Molder earned two top-10 finishes in NCAA Championships (1998, 2001), and helped Tech to a second-place, a third-place and a fourth-place finish at the Championship in his four years. He also posted three top-5 NCAA regional finishes and four top-10 ACC Championship finishes in four years. Molder helped Tech win 14 tournaments in his four years. He was named Academic All-America Team Member of the Year in 2001 and was a Golf Coaches Association All-America Scholar in 2000, 2001. He is one of three Tech athletes ever to win the NCAA Today’s Top VIII Award (2001), and one of only two college golfers to win the award (Tech’s Roberto Castro is the other).
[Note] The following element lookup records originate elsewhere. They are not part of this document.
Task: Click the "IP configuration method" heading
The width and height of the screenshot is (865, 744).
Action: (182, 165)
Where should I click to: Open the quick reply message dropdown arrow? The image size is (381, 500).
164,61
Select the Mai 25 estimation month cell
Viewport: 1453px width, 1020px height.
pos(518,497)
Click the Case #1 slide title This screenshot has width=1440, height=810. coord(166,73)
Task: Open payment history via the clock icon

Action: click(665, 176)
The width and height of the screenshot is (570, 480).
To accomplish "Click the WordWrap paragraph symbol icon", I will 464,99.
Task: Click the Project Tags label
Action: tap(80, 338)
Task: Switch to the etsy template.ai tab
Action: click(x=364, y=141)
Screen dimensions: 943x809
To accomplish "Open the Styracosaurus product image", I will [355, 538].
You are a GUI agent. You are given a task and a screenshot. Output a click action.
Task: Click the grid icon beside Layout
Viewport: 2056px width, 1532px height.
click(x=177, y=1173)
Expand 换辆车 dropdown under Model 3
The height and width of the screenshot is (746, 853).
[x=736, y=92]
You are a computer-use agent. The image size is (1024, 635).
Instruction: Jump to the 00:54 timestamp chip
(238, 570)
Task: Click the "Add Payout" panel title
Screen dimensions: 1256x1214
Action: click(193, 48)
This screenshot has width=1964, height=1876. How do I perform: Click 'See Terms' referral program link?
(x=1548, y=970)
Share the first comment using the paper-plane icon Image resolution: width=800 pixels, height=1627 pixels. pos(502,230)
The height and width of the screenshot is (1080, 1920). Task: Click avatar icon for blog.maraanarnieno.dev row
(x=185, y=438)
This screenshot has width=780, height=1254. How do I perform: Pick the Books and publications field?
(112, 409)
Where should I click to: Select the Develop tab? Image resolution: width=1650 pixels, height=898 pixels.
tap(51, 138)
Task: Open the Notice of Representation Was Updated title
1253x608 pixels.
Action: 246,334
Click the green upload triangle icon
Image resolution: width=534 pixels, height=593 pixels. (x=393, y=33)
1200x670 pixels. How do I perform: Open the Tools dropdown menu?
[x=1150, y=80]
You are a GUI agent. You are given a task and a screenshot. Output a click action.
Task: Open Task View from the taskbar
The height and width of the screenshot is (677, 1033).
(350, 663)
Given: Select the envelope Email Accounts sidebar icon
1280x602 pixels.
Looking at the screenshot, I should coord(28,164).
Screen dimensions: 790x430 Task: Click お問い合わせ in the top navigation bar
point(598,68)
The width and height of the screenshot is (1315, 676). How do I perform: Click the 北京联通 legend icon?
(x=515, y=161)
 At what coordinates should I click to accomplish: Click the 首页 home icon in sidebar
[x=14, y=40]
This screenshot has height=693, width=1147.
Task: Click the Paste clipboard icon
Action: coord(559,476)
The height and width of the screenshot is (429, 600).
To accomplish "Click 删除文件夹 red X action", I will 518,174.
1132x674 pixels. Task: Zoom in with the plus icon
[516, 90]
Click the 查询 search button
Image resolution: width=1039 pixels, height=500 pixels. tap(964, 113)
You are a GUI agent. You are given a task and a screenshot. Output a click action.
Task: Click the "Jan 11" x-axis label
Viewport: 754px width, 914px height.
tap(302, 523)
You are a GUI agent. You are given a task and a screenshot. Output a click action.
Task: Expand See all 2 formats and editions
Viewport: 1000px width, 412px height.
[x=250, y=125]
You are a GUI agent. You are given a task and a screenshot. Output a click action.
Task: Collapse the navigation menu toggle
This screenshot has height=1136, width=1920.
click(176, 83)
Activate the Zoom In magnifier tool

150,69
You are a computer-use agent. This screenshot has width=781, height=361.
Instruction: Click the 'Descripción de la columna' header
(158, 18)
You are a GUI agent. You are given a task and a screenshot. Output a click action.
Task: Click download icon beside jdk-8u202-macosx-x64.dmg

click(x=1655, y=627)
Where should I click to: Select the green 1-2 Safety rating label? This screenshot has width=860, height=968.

Molder played on the U.S. Walker Cup team and the U.S. Palmer Cup Team in 1999 and 2001.

Mark Teixeira, Baseball (1999-01) – Photo Gallery

During his three years at Tech, Teixeira earned a long list of honors, including the 2000 Dick Howser Trophy (National Player of the Year), 2000 ACC Player of the Year, 2000 consensus first-team All-American, 1999 National Freshman of the Year, 1999 ACC Rookie of the Year and 1999 second-team All-American. He was named to the All-ACC first team twice (1999, 2000).

The third baseman from Baltimore, Md., batted .409 during his three-year career while slugging 36 home runs and 165 RBI. He ranks third in school history in career batting average (.409) and second in slugging percentage (.712), and holds the school record for most runs scored in a season with 104. As a sophomore in 2000, Teixeira batted .427 with 18 home runs and 80 RBI, posting the sixth-best batting average for a single-season in school history. That performance helped Georgia Tech win the 2000 ACC regular season and tournament championships as well as the NCAA Atlanta Regional title.

Teixeira has played in the major leagues for nine years, including stops in Texas, Atlanta, Los Angeles (Angels) and New York (Yankees), and currently lives in Greenwich, Conn.

Rodney Williams, Football (1995-98) – Photo Gallery

A two-time first team All-ACC selection (1997 and 1998) and a third-team All-American in 1997, Williams holds school records for season punting average (45.64 in 1997) and single-game records for punting average (53.3 vs. Duke in 1997) and punting yards (553 vs. Florida State in 1997). A native of Decatur, Ga., Williams was a finalist for the 1998 Mosi Tatupu Award and a senior leader of 1998 team that shared the ACC Championship.

A four-year starter from 1995-98, Williams was drafted in the seventh round (252nd pick) of the 1999 NFL Draft by St. Louis, played six seasons in the NFL for St. Louis, Washington, New York (Giants), Seattle and Kansas City, and currently lives in Decatur.